彼らはこの日まもなく、祝杯を挙げるべき理由を手にすることになる。これには恐らく、重要な戦略的判断が寄与していた。モラー特別検察官は、2016年の米大統領選挙でトランプ氏またはその側近がロシアと共謀したか否かについて、22ヵ月に及ぶ捜査を行い、証人500人に事情聴取した。トランプ氏の弁護士たちは、大統領本人への事情聴取が行われないよう手を尽くした。
この戦略は功を奏し、特別検察官の捜査チームから本格的な事情聴取を受けるという司法上の危機からトランプ氏を守った。もっともトランプ氏自身は、喜んで事情聴取に応じると公言しており、今年1月27日に聴取を行うという仮の日程まで組まれていたほどだ。
しかしトランプ氏の弁護士の1人はロイターに対し、モラー氏による大統領への聴取を認めるつもりは全くなかったと語った。モラー氏も、証言を求める召喚状を発行することはなかった。

写真は弁護団メンバーのジュリアーニ氏(左)とセクロー氏。ワシントンで24日撮影。提供写真(2019年 ロイター/Courtesy of Peter Halmagyi/Handout via REUTERS)
トランプ氏の主要弁護士たち、ジェイ・セクロー氏、ルディ・ジュリアーニ氏、ジェーン・ラスキンおよびマーチン・ラスキン夫妻は24日、会議用円卓を囲んでコンピューターの画面を開き、バー司法長官による報告書概要の発表を待った。ついにその概要がネット上に公開されたとき、彼らは歓喜に沸いた。
モラー氏はロシアとの共謀の証拠を見いだせなかった、とバー司法長官は言った。また、トランプ氏が捜査を邪魔しようと試みて司法妨害を行ったという証拠も不十分だったと結論した。モラー特別検察官は、この点はまだ未解明の問題だとしている。
この結果は、捜査がトランプ政権に大きな影を落としていただけに、大統領にとって大きな政治的勝利となった。

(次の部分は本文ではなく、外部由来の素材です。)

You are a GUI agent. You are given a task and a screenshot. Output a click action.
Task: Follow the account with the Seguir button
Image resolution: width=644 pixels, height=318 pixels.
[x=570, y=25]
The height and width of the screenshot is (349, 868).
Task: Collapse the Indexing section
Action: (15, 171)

セクロー氏は26日、ロイターに対し、ジュリアーニ氏が抱きついてきたと明かした。セクロー氏によれば、彼は他のメンバーに「この上なく素晴らしい」と言ったという。ジュリアーニ氏はバー司法長官が捜査結果を発表した数分後、「予想していたよりも良い結果だ」とロイターに話した。
トランプ氏の弁護団は、同氏に対する本格的な事情聴取を求めるモラー氏の度重なる要請を巧みに拒否し、大統領が大陪審で証言するよう召喚されることを回避した。その代わりに、トランプ氏が文書による回答を提示することで合意し、これは昨年11月に実現している。
この違いは大きかった。何人かの弁護士は、トランプ氏が事情聴取に応じたら、彼が連邦捜査局(FBI)に対してうそをついていた、法律用語で言えば「虚偽の陳述」をしていたと主張される可能性があった。ジュリアーニ氏は、モラー特別検察官がトランプ氏に対し、ロシアとの共謀について尋ねるだけにとどまらず、それ以外の事項にも脱線するようなことがあれば、事情聴取は「偽証のわな」になると公言していた。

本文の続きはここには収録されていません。